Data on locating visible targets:
* * *

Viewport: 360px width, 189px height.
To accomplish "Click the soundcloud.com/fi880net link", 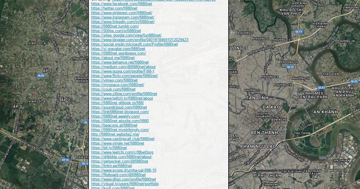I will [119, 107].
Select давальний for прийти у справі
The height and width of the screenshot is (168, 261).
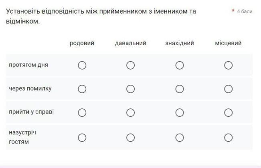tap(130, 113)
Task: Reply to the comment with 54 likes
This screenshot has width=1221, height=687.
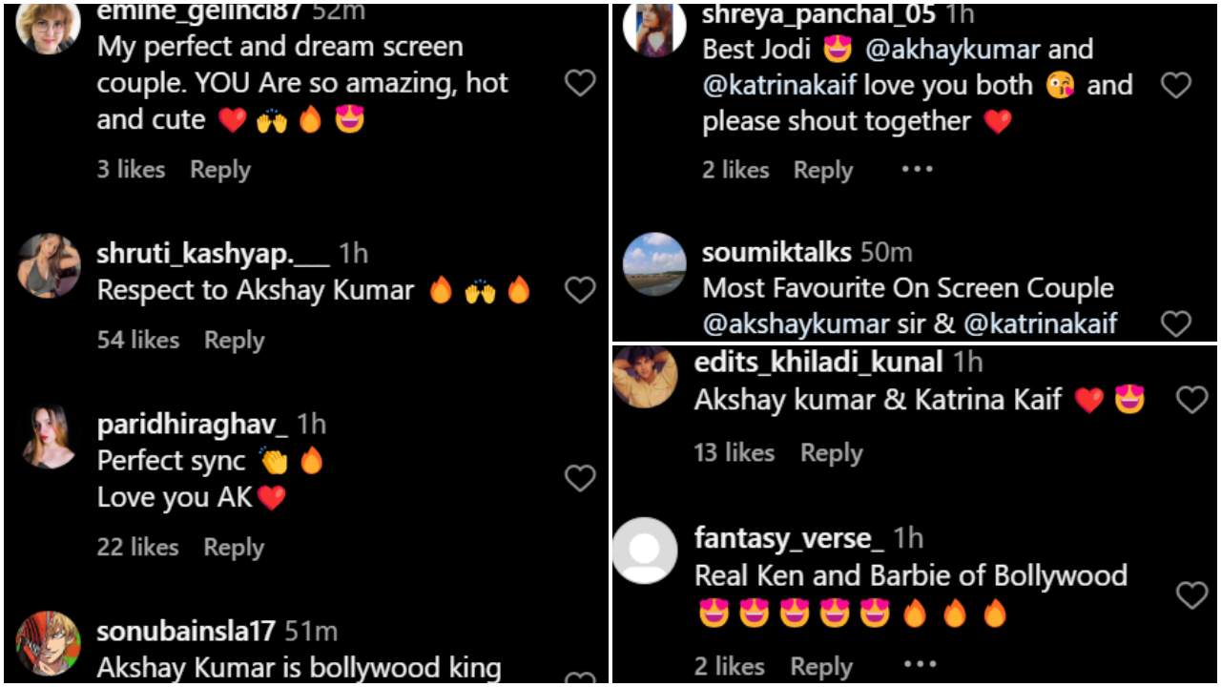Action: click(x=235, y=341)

* * *

Repeat the part of the rows that starts with the line containing "Select давальний for прийти у справі" and runs to the end of the rows, swapping "screenshot" for "image" and leaving everything else as it is. Omit the pictures from your answer.

Select давальний for прийти у справі
The height and width of the image is (168, 261).
tap(130, 113)
Task: Reply to the comment with 54 likes
This image has width=1221, height=687.
Action: click(x=235, y=341)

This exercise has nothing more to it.